**REQUIREMENT**
Below are some entries. Return exactly the lines from the one with "Image resolution: width=717" through the final line, leaving out any pictures.

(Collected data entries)
★ ★ ★
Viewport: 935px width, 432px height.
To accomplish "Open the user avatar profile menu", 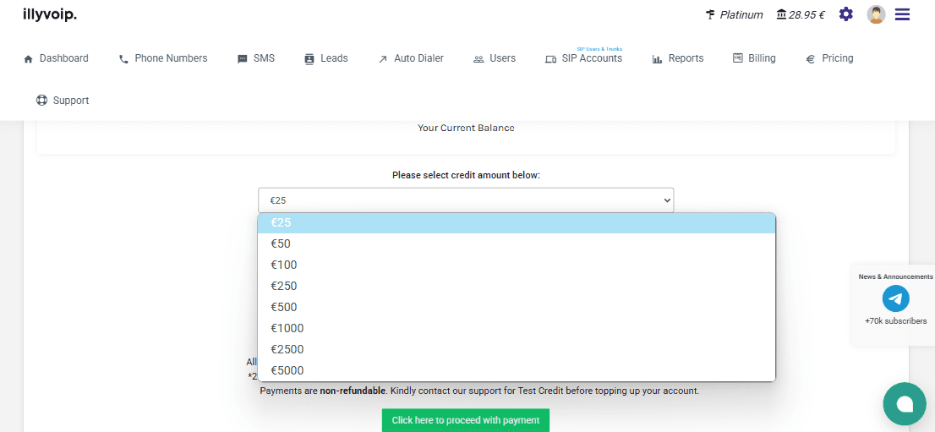I will [876, 14].
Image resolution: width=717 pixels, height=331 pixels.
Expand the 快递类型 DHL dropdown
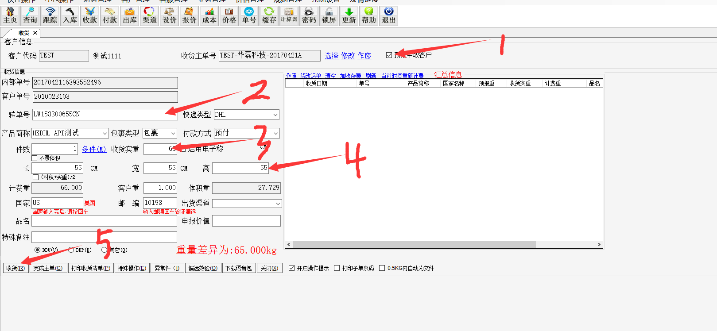275,115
★ ★ ★
**YOUR RESPONSE**
Image resolution: width=717 pixels, height=331 pixels.
Expand the 快递类型 DHL dropdown
275,115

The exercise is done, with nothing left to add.